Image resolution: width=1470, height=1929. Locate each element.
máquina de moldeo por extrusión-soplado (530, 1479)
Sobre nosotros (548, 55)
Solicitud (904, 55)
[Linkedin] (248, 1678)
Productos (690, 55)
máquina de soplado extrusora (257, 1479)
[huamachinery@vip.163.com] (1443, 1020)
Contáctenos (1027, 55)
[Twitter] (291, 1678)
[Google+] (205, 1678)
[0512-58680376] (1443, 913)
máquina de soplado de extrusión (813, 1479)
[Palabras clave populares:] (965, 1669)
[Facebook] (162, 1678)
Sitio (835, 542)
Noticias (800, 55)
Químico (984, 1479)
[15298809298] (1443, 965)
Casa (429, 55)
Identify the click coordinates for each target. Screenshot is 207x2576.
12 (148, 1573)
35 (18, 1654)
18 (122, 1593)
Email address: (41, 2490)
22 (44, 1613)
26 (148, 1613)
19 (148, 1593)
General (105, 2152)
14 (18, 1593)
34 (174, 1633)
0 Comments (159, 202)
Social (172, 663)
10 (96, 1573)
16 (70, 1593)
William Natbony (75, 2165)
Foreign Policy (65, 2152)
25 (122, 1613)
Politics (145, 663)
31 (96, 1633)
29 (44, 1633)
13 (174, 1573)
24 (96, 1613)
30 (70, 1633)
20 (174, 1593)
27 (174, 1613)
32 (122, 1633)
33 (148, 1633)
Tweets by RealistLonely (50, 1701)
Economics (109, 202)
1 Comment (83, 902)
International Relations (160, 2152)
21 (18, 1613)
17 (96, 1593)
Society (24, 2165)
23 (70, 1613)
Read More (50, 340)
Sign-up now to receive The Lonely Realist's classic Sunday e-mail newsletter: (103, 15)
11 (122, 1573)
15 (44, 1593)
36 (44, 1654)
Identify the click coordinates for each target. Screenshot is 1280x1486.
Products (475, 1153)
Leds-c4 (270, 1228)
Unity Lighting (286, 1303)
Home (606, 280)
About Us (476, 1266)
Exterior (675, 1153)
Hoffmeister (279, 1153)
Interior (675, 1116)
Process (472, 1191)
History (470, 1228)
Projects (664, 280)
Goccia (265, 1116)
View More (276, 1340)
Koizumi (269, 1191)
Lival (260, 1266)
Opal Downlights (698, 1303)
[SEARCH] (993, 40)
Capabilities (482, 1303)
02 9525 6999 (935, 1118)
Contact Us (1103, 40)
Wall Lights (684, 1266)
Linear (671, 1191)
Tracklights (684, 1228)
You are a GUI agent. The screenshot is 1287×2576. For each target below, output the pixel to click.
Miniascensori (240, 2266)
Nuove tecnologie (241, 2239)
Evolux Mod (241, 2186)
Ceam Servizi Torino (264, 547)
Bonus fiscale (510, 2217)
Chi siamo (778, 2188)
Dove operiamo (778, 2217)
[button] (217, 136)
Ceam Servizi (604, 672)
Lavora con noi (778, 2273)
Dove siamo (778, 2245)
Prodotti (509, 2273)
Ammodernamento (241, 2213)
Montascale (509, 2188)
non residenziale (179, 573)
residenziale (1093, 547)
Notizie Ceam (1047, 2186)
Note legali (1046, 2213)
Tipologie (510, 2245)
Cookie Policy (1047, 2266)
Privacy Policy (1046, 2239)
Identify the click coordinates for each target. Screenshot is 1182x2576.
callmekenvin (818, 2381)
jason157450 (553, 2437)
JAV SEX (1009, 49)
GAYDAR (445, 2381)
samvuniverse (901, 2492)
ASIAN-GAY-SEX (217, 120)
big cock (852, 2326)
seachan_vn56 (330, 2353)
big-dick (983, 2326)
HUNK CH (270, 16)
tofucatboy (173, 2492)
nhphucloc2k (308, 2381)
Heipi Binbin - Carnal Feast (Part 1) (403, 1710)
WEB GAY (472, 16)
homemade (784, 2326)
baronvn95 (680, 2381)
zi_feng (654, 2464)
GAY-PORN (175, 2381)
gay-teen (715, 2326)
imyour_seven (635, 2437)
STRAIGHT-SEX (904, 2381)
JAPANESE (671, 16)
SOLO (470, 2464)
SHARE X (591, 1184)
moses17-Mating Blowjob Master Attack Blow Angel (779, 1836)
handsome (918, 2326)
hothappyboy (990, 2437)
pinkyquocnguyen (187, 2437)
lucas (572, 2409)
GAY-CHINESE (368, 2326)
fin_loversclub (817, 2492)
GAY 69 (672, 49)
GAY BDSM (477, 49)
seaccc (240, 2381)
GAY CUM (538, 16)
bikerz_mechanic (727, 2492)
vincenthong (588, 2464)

::::

__GIVEN EXERCISE__: Rescale the rows from the line with "Contact Us (1103, 40)" to the line with "Dove siamo (778, 2245)", both included, and write them all out again, request row included. Multiply each coordinate in the answers by 1.15 and round to a whole number, with halves rounding up, leaving every other number unchanged.

__EXERCISE RESPONSE__:
Contact Us (1268, 46)
Wall Lights (787, 1456)
Linear (772, 1370)
Tracklights (787, 1412)
You are a GUI agent. The screenshot is 1287×2576. For each target below, output the pixel to click.
Miniascensori (276, 2606)
Nuove tecnologie (277, 2575)
Evolux Mod (277, 2514)
Ceam Servizi Torino (304, 629)
Bonus fiscale (587, 2550)
Chi siamo (895, 2516)
Dove operiamo (895, 2550)
[button] (250, 156)
Ceam Servizi (695, 773)
Lavora con noi (895, 2614)
Dove siamo (895, 2582)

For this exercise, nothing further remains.